| Study text |
I started to question things like, hey Bozo, you have some intelligence, yet you cannot complete anything in the area of achievement, you come in with great enthusiasm, but then your energy just sinks and you collapse. And that has been a recurring theme throughout my life, yes, in whatever I’ve tried, whether it be marriage, whether it be in the work sphere, whether it be trying to maintain a wonderful relationship with my wonderful children, I lose the ability to communicate.

So, you hit the, you reach the age of around 60, and you hit a wall, and a breakdown happened, and how did you get through that, and you’ve obviously come through and survived that, and you’re here with us now. Do you mind talking a bit about that, and how you’ve moved on from that, or?

Hmm.

We both agreed together to do a very open/honest interview, I will not now say no.

OK. Yeah. Here we go.

You never get over it, I never handled it, and the best thing I ever did was never handle it, because it led to me falling apart. It led me into a couple of sojourns in acute mental health wards over the last two years. It led to a total demolition of self, a feeling of self.

It led then, now some psychiatrists and psychologists shouldn’t be in the job, it’s just a job for them, but boy did I meet a couple of extremely beautiful people, and as part of the legal process I went through for redress against the Catholic Church, I met a, I was flown down to Sydney to meet a leading forensic psychiatrist, wonderful man. First thing he said to me, he saw my hope, my yearning, my please change this and make me feel better. First thing he said was, I cannot heal you, you cannot be healed, but, but, and see people see that attendant but as a bad thing, and sometimes it is, but that particular but had incredible value, but I can almost guarantee you can feel happier in your life, and it was quite a big step for me to understand, accept and roll with the fact that I could not be healed, the legacies are permanent.

So a shock, a shock in one way to hear that in the end?

Stored data entries:
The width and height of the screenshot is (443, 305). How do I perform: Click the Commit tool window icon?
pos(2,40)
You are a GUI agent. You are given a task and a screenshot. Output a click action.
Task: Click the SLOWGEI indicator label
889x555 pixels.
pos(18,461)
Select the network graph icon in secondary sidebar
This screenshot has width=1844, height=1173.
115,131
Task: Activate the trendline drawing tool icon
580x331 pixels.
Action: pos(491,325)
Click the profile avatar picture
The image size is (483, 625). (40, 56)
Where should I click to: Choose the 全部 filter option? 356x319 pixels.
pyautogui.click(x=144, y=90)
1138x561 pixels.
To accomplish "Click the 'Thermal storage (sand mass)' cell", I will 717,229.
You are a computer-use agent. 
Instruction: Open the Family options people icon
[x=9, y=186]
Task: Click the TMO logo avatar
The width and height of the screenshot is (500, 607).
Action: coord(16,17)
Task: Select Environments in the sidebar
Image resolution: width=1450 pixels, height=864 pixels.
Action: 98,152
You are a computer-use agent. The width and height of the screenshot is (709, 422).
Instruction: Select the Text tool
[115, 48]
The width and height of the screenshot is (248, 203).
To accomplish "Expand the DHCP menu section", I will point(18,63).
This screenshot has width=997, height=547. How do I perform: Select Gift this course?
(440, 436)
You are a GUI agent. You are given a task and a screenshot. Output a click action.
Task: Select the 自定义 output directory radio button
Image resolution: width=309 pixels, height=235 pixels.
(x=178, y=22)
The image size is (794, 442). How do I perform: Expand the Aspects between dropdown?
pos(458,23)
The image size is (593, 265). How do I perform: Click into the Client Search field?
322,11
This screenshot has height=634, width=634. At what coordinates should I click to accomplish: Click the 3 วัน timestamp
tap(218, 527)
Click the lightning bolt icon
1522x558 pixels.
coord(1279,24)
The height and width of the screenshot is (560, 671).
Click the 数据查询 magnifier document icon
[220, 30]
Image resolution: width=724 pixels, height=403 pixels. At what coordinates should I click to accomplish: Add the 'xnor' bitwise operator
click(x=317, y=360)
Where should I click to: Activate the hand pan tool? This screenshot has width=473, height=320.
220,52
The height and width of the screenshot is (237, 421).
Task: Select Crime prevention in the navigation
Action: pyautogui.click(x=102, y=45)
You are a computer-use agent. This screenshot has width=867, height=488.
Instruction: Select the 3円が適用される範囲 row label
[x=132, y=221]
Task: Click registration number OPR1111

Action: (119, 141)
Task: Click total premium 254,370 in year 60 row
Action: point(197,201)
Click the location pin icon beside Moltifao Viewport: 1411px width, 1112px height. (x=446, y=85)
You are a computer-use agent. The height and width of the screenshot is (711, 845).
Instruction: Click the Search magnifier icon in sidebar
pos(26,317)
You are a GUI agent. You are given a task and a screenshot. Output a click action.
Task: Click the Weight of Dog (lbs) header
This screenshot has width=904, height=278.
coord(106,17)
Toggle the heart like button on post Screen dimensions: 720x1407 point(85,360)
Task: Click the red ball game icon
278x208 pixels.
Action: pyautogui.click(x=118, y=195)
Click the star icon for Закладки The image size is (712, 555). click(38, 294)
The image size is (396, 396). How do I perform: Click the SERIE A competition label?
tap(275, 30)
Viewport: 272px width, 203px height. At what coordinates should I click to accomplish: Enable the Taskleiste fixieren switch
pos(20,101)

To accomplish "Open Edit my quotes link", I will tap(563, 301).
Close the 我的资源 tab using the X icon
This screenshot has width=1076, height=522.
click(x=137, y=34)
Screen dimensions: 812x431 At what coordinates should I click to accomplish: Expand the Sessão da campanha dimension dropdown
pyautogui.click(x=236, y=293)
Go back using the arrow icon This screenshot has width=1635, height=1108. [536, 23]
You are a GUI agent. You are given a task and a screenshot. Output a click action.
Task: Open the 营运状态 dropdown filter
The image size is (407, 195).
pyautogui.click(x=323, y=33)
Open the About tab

| To do |
a – In the interview, to which city was the speaker flown to meet a leading forensic psychiatrist?
b – Retype the interview from "We both agreed" up to and including "feeling of self.".

| Outputs for the tasks |
a – Sydney

b –
We both agreed together to do a very open/honest interview, I will not now say no.

OK. Yeah. Here we go.

You never get over it, I never handled it, and the best thing I ever did was never handle it, because it led to me falling apart. It led me into a couple of sojourns in acute mental health wards over the last two years. It led to a total demolition of self, a feeling of self.